=== Given text ===
****
We can’t think our way back into heart connection or erotic intimacy when we really need to open up and meet in vulnerability. This is where repair happens. This is where mutual understanding and empathy are fostered. This is where desires can be met.
Choose to lean in and take the courageous action of exposing who you are, under all the ideas of how we think we should show up.
Even the best communication techniques don’t necessarily get to the heart of the matter. They can even become arguing points that actually get in the way of the intimacy we see—like when we hold our partners accountable for using “I” statements or adjust them for using non-feeling words to describe their experience.
As helpful as nonviolent communication and using “I” statements can be, vulnerability doesn’t actually require them to make a positive impact on connection.
We tend to sabotage the connection we so desperately want. We convince ourselves that we’re being vulnerable—while still using heady, dogmatic strategies that don’t foster true opening to each other. Or, we believe we’re “doing everything we can” while being a people-pleaser or “nice guy” to try to get our needs met.
We think because we’re making an effort and feel upset about the disconnect that we’re actually available to change it. That is a mindset problem.
When we understand how our mindset gets in the way of having the connection we want, then we can instead choose to risk revealing ourselves. It feels scary. And, when we find our way to truly opening to our partner, this will bring us both closer in the ways we want. And once we learn how to open, it usually evolves way beyond what we daydream about or imagine is possible.
When we let someone see and feel us, the human heart naturally responds. And this is the connection we are all seeking to feel met. We can’t fake it, manipulate it, or act it out.
In the presence of it, you’ll notice how messy words don’t matter anymore. Your heart undeniably responds. Both you and your partner can feel it, heal, and connect in all ways.
Here are the three things you can do if you value growth and personal development and want to overcome obstacles to relational and erotic intimacy in your romantic relationship:
First, identify the themes and blind spots behind the patterns that come up when you feel afraid to lean into intimacy. Work with understanding what you actually do when you feel triggered, reactive, and scared underneath. What part of you is needing love and attention to feel safe?
****
=== Provided data ===

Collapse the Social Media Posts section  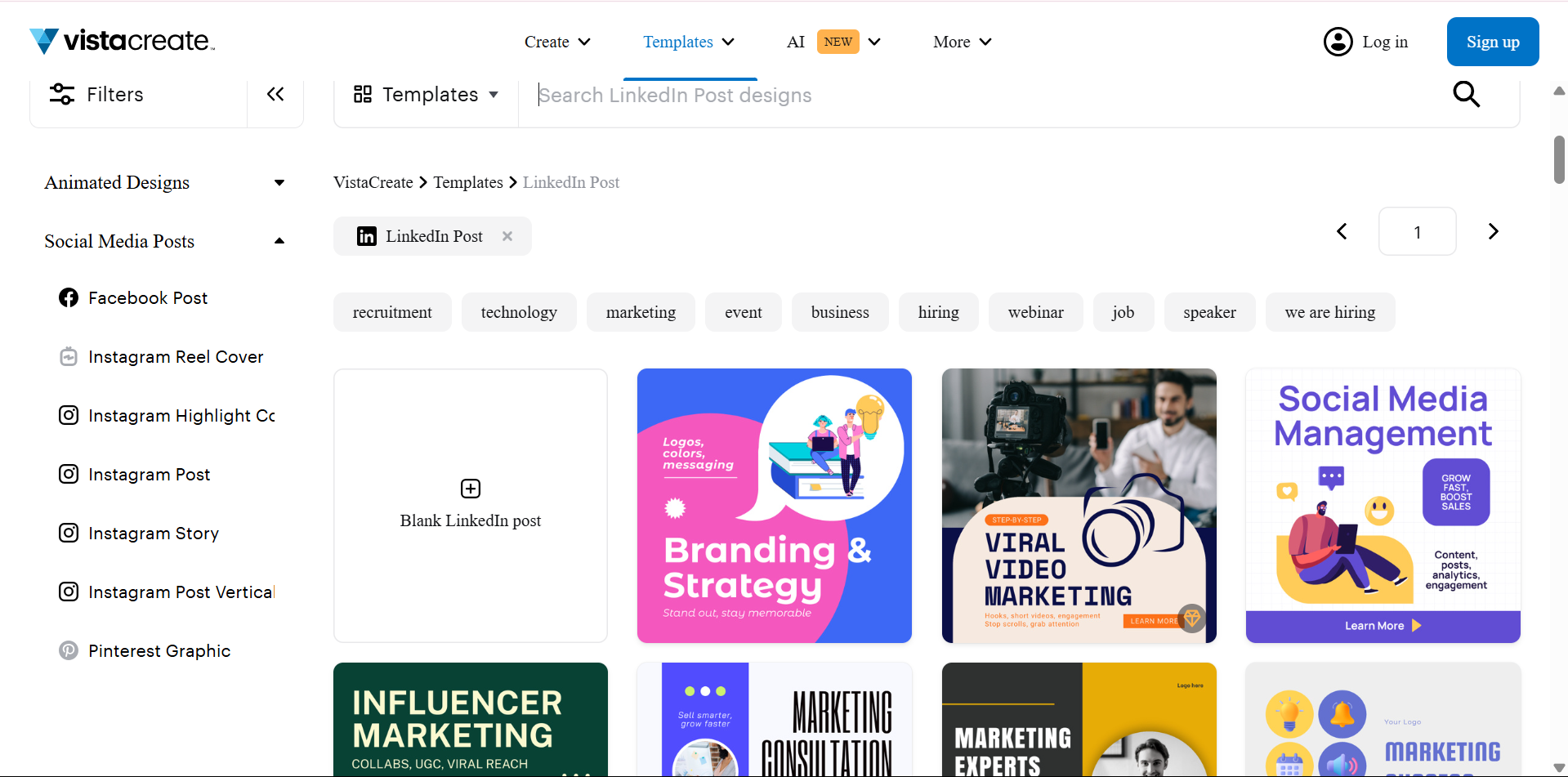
****
=== What you have to do ===
In one to three sentences, explain why the text on vulnerability and intimacy says communication techniques like "I" statements can get in the way of intimacy. The lines that come after the text aren't needed for this.

=== Output ===
These techniques can turn into arguing points, as when we hold our partners accountable for using "I" statements or correct them for using non-feeling words to describe their experience. The text also says vulnerability doesn't require such techniques to have a positive impact on connection.